JAKARTA — Di tengah sorotan publik terhadap wajah kepolisian, Ketua Tim Transformasi Reformasi Polri Komisaris Jenderal Polisi Chryshnanda Dwilaksana menyampaikan pesan yang tegas: polisi seharusnya tidak hadir sebagai sosok yang ditakuti, melainkan sebagai institusi yang dicintai rakyat.
Polisi Diminta Tinggalkan Sikap Arogan
Chryshnanda menilai, menjadi anggota Polri bukanlah alasan untuk bersikap tinggi hati. Ia mengingatkan agar setiap personel berhenti arogan, berhenti berbohong, dan tidak menyakiti masyarakat. Menurut dia, manfaat menjadi polisi justru terletak pada kemampuan untuk memberi pelayanan dengan ketulusan, empati, dan integritas.
Dalam penekanannya, Chryshnanda juga menyebut bahwa posisi sebagai polisi memiliki batas-batas tertentu, sementara sebagai bagian dari rakyat tidak ada sekat yang membatasi. Karena itu, ia meminta seluruh anggota Polri untuk kembali pada hakikat pengabdian, bukan memanfaatkan kewenangan untuk menjauh dari masyarakat.
Kepercayaan Tidak Dibangun dari Pangkat
Chryshnanda menegaskan, kepercayaan publik tidak lahir dari pangkat, jabatan, atau kekuasaan. Kepercayaan, kata dia, hanya bisa tumbuh dari perilaku yang jujur, rendah hati, dan peduli terhadap kebutuhan warga. Nilai-nilai itu, menurutnya, sejalan dengan Tribrata dan Catur Prasetya yang menjadi dasar moral dalam tubuh Polri.
Ia juga menyoroti pentingnya pendidikan di lingkungan kepolisian untuk membentuk karakter anggota. Pendidikan tersebut, menurut Chryshnanda, bukan semata soal kemampuan teknis, tetapi juga penanaman moral, etika, dan spiritualitas agar lahir polisi yang berintegritas, humanis, dan dekat dengan masyarakat.
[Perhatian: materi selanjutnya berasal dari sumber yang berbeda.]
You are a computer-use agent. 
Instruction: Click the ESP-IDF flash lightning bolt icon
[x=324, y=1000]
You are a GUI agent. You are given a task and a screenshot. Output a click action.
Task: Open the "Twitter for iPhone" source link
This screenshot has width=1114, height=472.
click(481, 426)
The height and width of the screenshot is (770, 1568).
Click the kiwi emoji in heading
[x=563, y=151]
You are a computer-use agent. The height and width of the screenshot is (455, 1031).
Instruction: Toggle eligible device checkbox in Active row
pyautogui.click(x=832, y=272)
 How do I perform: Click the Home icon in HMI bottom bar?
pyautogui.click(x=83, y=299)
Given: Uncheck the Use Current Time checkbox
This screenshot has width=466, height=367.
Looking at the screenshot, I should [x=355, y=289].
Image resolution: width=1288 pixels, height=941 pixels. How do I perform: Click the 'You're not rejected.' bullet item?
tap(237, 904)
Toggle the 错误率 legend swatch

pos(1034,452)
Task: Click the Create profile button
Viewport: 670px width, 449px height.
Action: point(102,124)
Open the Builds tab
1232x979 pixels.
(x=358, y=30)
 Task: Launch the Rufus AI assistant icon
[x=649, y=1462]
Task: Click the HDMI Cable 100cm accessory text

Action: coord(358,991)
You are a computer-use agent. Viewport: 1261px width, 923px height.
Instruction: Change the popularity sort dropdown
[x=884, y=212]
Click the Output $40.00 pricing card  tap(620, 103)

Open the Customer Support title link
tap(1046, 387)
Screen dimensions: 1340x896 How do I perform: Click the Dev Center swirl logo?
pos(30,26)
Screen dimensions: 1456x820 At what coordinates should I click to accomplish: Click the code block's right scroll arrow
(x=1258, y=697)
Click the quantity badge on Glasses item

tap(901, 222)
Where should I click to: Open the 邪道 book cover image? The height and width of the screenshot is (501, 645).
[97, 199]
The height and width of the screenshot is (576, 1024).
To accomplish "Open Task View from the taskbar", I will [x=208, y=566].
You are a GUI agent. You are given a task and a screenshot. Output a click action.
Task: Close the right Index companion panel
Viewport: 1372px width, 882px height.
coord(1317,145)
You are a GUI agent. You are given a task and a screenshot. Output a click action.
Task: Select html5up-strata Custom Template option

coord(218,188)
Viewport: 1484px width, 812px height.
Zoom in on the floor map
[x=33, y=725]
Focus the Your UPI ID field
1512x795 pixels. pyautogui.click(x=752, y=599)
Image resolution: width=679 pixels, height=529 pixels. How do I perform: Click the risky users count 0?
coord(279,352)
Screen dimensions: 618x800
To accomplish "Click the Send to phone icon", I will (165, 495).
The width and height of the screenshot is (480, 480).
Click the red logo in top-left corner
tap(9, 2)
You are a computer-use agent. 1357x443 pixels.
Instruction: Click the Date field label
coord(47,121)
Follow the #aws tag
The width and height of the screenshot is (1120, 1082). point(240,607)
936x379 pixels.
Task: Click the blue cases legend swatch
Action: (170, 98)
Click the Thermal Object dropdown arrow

Tim Reformasi Polri Dibentuk
Pesan tersebut muncul seiring langkah Kapolri Jenderal Polisi Listyo Sigit Prabowo membentuk Tim Transformasi Reformasi Polri yang beranggotakan 52 perwira. Tim itu dipimpin langsung oleh Komisaris Jenderal Polisi Chryshnanda Dwilaksana, dengan Wakil Ketua Koorsahli Kapolri Inspektur Jenderal Polisi Herry Rudolf Nahak dan Brigadir Jenderal Polisi Susilo Teguh Raharjo.
Pembentukan tim ini dipandang sebagai bagian dari responsibilitas dan akuntabilitas atas arahan Kapolri. Di tengah tuntutan publik agar Polri berbenah, pesan Chryshnanda menjadi penegasan bahwa reformasi tidak cukup berhenti pada struktur, tetapi harus terlihat dalam sikap sehari-hari anggota di lapangan.
“Polri harus terus berbenah dan hadir bukan untuk ditakuti, melainkan untuk dicintai oleh rakyat,” demikian inti pesan yang disampaikan Chryshnanda, yang menempatkan hati dan nurani sebagai ukuran utama dalam menjalankan tugas kepolisian.